Het zal alles te maken hebben met de tijd van het jaar, het Grote Ding met Veren en dan is dat nog lang niet alles.
Ik kan huilen om niks en al dat niks is te groot om te bevatten.
Oké, tot zover de cryptiek.
Een dame spreekt mij aan op Utrecht Centraal. Moeizaam en met een glimlach, zonder dat haar ogen meedoen. Het praten vergt zo te zien alle concentratie.
Ze is dakloos. Of ik wat los geld over heb.
Ik zeg sorry mevrouw en loop door. Terwijl mijn hart breekt en ik mezelf vervloek om zoveel vals sentiment, want ik ben degene met, eindelijk sinds jaren, jaren en jaren, een toereikend banksaldo dat zonder stress de huur betaalt.
Treurend om haar leed en mijn laffe sorry koop ik met een nutteloos schuldgevoel een pretzel voor het tweede deel van de reis.
Lafhartig omdat ik mijn portemonnee niet meer durf te pakken als er iemand die zijn hand ophoudt meekijkt.
De laatste keer dat ik dat deed werd mijn gift te karig gevonden. Er zat namelijk meer in mijn geldbuidel, dat werd gezien, er werd naar gewezen: waarom gaf ik dat niet?
Zeg het maar. Omdat ik wat ik wel gaf genoeg vond? Het is nooit genoeg. Dat weten we allemaal. Dat ligt niet aan mij, dat weet ik ook.
Zolang we leven in een land, in een wereld, waar mensen om welke reden dan ook geen of veel te weinig inkomen hebben, geen huis, geen basis, is het nooit genoeg.

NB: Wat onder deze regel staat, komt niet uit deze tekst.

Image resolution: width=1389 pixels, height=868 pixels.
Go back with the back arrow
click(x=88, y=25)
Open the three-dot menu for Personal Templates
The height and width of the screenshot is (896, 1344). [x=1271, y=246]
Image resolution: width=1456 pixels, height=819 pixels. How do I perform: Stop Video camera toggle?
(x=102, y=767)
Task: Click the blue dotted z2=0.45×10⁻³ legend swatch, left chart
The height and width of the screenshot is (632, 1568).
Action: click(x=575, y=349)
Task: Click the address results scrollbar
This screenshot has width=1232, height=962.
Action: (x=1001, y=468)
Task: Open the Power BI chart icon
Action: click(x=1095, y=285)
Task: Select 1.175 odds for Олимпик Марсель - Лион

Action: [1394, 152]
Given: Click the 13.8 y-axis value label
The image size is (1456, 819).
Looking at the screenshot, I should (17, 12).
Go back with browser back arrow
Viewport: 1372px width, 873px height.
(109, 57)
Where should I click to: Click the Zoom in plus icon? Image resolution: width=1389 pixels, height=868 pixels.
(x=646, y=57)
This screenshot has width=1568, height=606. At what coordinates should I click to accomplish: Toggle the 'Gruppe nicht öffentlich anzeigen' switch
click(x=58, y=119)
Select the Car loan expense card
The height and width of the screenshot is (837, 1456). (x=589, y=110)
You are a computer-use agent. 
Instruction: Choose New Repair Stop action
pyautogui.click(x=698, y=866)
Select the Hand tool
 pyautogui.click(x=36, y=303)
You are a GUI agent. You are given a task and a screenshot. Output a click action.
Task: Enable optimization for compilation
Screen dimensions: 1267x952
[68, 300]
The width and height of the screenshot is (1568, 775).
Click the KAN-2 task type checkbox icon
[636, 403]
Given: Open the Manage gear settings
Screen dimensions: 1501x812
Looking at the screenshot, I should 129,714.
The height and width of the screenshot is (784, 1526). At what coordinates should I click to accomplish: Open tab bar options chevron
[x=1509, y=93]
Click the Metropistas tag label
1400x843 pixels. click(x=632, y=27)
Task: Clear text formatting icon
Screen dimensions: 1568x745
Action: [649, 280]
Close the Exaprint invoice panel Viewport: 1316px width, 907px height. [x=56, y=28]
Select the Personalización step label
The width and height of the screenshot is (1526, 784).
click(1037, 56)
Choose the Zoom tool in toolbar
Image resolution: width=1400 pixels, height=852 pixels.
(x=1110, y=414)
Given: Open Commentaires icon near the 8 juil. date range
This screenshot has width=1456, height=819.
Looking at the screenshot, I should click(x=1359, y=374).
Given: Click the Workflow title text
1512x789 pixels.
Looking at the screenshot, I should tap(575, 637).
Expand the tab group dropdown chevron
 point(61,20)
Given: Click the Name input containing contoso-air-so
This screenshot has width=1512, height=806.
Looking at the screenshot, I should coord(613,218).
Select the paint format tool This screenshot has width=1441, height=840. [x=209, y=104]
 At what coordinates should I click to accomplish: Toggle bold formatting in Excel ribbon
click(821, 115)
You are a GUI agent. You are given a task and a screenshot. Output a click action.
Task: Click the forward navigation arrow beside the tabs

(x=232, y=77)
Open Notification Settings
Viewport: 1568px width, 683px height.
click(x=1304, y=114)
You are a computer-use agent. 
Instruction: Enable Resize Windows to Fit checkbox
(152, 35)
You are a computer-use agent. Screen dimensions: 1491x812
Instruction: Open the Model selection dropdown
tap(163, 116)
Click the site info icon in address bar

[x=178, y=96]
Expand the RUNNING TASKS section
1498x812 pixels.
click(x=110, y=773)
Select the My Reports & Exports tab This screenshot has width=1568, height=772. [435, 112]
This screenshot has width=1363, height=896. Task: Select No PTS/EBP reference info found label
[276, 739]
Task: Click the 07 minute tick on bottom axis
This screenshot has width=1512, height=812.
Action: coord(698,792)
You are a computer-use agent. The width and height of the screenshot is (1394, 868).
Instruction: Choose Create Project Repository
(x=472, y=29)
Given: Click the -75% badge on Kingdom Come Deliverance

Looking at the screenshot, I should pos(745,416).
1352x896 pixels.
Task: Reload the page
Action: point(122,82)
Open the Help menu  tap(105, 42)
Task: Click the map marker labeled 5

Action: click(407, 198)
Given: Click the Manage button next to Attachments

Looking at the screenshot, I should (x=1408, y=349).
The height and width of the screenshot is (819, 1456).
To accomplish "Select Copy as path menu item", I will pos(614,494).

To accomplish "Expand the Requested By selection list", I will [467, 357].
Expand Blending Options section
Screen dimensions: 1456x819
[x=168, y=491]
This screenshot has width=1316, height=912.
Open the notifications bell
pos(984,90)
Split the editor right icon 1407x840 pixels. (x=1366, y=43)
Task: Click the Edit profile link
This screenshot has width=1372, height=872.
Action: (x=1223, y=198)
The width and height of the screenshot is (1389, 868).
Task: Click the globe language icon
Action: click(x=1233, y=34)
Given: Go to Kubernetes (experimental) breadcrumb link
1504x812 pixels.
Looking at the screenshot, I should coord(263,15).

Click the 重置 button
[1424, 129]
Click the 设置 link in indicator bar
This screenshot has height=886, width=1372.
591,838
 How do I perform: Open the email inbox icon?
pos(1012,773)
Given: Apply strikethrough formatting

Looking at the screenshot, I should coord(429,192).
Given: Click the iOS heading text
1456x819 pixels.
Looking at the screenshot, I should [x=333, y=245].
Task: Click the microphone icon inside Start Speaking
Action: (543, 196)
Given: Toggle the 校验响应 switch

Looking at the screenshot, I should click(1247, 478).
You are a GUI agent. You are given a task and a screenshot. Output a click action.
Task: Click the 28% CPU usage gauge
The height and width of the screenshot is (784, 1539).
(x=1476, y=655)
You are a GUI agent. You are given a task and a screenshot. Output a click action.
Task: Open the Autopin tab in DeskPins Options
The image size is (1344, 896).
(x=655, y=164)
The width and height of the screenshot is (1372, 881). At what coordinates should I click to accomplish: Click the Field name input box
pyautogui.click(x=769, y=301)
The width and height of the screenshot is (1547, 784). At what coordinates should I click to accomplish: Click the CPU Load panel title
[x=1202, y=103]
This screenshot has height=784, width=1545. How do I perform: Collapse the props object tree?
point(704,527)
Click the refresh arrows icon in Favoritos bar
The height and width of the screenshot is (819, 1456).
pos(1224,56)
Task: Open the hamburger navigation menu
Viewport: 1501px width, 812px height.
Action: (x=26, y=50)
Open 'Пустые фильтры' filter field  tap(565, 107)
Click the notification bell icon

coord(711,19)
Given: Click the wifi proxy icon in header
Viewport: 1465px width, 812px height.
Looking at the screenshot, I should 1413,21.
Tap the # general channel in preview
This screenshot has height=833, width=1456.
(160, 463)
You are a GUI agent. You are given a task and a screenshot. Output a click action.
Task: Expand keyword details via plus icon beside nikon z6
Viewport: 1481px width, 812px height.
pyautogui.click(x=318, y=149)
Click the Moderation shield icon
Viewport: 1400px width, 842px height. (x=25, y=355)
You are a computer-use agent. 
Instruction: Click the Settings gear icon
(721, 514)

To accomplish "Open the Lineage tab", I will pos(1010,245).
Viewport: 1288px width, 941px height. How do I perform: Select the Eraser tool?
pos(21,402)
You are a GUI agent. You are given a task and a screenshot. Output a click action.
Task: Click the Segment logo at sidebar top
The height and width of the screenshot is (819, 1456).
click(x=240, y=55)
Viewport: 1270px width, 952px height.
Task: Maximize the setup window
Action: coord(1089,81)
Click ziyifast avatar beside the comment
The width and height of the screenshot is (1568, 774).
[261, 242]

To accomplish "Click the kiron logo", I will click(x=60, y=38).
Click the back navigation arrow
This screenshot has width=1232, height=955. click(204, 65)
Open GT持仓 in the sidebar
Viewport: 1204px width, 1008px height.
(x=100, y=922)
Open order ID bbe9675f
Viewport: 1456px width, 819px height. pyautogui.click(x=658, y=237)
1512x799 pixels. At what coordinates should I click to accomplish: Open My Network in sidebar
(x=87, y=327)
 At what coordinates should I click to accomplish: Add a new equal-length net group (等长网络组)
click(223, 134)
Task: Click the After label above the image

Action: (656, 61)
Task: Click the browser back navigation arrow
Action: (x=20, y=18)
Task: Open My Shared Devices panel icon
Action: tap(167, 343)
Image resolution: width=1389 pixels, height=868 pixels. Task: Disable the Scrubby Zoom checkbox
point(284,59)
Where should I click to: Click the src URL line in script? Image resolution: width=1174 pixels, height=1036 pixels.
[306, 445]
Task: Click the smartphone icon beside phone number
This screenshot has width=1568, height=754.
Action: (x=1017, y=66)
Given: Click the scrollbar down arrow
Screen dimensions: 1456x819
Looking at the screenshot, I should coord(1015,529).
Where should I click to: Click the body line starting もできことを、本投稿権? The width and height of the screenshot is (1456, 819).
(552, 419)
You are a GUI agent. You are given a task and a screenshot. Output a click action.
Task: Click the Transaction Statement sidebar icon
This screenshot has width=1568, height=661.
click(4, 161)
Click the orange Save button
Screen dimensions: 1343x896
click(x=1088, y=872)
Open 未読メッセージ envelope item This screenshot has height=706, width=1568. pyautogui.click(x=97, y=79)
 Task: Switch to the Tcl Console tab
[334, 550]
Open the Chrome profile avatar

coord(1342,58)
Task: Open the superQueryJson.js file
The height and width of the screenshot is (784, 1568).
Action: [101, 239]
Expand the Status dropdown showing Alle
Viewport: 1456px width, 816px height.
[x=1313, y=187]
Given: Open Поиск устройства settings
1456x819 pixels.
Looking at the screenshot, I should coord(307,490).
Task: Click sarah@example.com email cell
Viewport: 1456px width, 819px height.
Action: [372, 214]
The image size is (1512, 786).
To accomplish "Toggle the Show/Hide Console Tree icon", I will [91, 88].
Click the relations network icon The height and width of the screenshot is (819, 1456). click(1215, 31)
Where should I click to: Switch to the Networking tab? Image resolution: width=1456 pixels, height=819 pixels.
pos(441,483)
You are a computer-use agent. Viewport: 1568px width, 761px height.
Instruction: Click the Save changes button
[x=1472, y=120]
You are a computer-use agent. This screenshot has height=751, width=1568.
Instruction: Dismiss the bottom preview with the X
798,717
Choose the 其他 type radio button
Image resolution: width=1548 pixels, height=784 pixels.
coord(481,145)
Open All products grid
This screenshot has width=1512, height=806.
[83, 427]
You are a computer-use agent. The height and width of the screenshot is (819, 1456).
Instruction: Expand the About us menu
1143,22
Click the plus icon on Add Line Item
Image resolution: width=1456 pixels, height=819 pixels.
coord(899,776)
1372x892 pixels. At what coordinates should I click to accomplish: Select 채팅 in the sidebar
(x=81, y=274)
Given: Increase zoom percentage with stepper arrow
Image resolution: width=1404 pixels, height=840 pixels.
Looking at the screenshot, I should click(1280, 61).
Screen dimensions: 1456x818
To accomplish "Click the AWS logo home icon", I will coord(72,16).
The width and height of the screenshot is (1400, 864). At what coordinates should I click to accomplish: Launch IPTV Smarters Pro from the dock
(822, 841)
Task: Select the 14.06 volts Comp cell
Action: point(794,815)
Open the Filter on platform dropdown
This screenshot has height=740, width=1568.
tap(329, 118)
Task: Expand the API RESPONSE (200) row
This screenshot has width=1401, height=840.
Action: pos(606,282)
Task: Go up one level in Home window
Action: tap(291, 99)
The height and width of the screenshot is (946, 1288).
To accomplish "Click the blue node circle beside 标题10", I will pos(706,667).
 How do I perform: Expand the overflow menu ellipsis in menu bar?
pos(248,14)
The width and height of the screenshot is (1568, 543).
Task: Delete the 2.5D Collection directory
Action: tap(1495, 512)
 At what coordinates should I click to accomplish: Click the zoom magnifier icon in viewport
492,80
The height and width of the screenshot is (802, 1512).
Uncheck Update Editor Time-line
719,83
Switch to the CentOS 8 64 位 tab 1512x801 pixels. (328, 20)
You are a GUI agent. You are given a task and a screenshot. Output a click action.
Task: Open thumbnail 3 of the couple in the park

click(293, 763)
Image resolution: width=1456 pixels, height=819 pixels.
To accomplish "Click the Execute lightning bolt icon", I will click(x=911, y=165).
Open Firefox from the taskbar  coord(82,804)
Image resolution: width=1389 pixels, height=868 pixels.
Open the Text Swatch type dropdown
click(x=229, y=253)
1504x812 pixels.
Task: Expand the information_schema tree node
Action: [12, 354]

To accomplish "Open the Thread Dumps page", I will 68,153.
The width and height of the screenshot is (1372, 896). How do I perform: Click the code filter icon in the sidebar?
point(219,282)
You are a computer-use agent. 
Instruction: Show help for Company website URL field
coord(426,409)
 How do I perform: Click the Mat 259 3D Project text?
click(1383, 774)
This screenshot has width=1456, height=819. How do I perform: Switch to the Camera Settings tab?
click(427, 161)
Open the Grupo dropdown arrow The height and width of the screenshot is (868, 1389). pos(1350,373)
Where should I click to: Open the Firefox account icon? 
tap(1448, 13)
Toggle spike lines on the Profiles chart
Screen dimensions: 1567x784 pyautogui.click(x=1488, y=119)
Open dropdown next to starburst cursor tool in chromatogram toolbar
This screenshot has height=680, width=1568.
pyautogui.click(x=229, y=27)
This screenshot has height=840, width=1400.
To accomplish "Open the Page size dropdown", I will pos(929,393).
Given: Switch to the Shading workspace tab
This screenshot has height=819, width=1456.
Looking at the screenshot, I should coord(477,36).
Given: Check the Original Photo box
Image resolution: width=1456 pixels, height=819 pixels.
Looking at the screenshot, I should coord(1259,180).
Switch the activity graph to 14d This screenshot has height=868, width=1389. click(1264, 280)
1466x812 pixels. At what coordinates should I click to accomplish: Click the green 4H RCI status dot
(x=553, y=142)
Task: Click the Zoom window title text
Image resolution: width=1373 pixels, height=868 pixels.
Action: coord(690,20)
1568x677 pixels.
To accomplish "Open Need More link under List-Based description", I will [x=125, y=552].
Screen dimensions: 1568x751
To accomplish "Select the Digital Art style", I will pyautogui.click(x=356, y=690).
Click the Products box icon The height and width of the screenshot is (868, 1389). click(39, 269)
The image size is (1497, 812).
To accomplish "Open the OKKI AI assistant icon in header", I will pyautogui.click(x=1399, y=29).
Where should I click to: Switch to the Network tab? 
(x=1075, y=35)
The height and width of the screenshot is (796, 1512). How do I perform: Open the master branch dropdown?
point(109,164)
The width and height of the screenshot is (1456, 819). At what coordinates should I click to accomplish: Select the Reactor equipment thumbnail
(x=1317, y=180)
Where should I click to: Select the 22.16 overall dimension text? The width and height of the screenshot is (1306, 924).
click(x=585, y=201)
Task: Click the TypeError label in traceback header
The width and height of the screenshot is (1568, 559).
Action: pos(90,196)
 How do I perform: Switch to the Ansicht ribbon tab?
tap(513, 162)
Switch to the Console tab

Toen ik afrekende voor mijn krullerige brooddeeg met teveel zout pakte ik een euro uit mijn portemonnee en deed 'm in mijn jaszak. Ik had nog wat tijd over en liep speurend naar de vrouw een rondje door de stationshal. Natuurlijk zag ik haar niet meer.
En nu typ ik dit en niemand weet waarom. Om mijn persoonlijk en marginaal leed te verzachten? IJdeltuit.
Het muntje zit nog in mijn zak en is voor haar. Wie en wanneer dan ook. Een nietszeggende, in de lucht verdampende druppel op een ziedende plaat.